Activity:
Copy each line of the entries that includes the word "This".

==== Supplied entries

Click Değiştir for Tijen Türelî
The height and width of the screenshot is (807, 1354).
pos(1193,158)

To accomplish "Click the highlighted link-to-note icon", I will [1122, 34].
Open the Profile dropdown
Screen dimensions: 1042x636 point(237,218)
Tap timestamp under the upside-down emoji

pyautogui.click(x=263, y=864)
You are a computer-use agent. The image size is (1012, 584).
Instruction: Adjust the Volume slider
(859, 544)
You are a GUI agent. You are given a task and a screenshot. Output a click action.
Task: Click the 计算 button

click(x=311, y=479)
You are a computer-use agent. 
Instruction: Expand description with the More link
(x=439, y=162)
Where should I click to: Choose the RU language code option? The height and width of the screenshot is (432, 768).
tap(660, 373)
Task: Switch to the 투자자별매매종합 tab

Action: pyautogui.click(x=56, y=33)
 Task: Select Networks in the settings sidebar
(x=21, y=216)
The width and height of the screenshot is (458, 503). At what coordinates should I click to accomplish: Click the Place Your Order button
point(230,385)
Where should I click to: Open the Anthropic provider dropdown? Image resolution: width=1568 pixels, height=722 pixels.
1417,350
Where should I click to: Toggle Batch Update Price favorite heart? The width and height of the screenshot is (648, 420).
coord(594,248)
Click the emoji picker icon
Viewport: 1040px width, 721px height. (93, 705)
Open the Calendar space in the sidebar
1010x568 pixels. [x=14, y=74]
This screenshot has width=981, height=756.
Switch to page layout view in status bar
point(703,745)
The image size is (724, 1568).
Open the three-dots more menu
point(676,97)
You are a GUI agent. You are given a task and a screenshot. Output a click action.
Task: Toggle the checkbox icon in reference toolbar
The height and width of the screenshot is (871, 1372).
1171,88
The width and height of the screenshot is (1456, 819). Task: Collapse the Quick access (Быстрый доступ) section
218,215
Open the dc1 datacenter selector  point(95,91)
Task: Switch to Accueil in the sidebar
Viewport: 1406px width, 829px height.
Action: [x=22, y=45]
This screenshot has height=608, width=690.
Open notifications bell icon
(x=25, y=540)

========

Answer box:
This screenshot has width=981, height=756.
This screenshot has height=608, width=690.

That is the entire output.